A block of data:
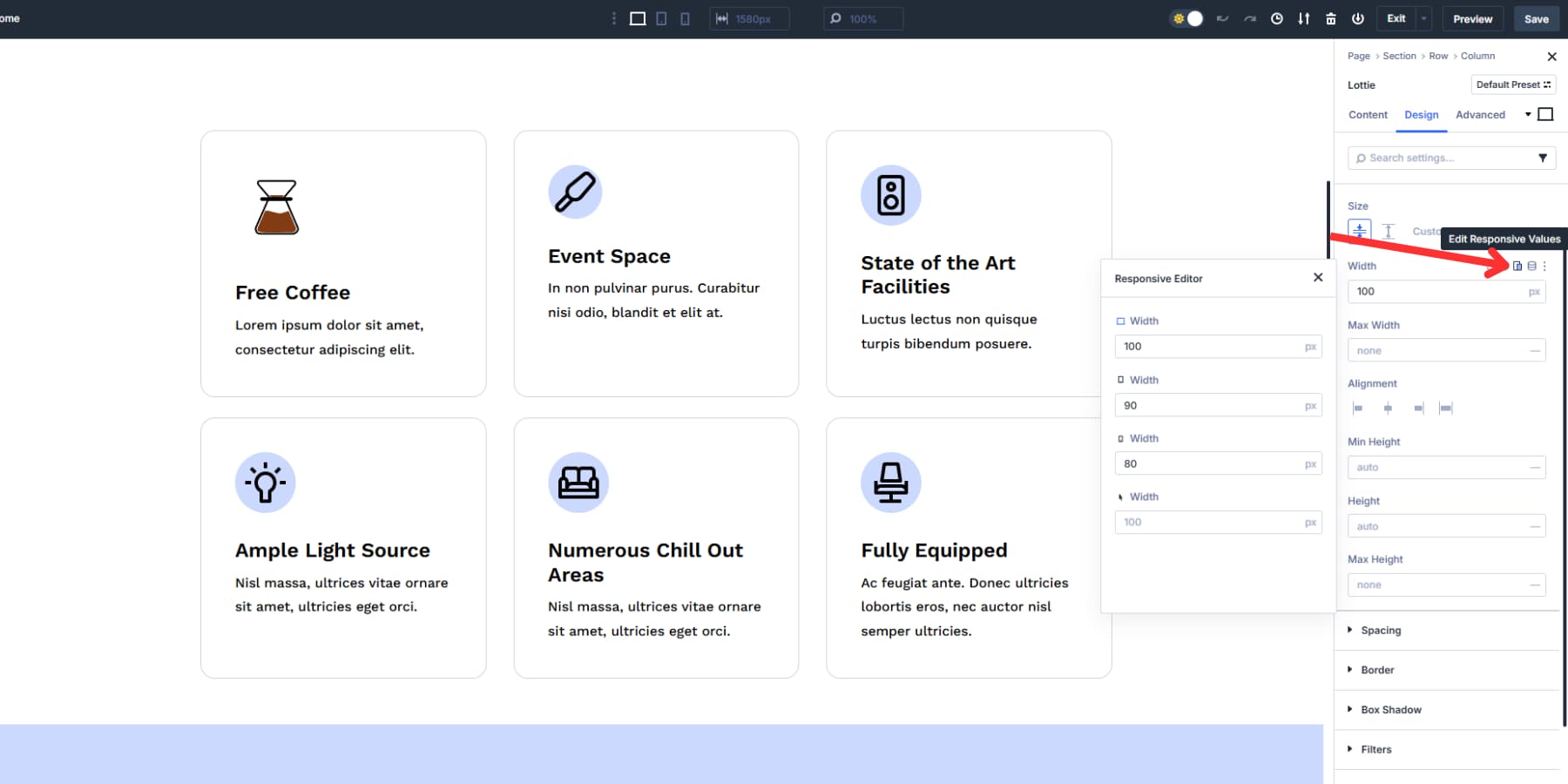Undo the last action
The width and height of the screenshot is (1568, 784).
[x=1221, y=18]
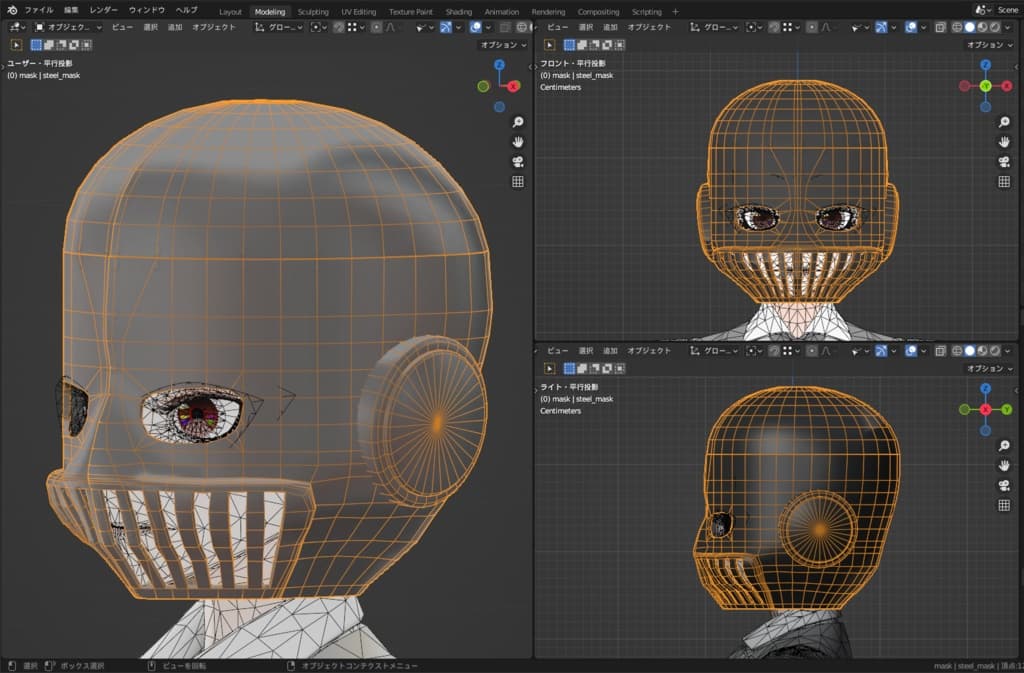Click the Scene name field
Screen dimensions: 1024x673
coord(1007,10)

WHAT YOU HAVE TO DO:
Rewrite every one of the records above, changing "screenshot" to "image" and keeping everything else the same. Leave the pictures out of your answer.

SOLUTION BELOW:
Undo the last action
The width and height of the image is (1568, 784).
[x=1221, y=18]
Click the Scene name field
Screen dimensions: 1024x673
coord(1007,10)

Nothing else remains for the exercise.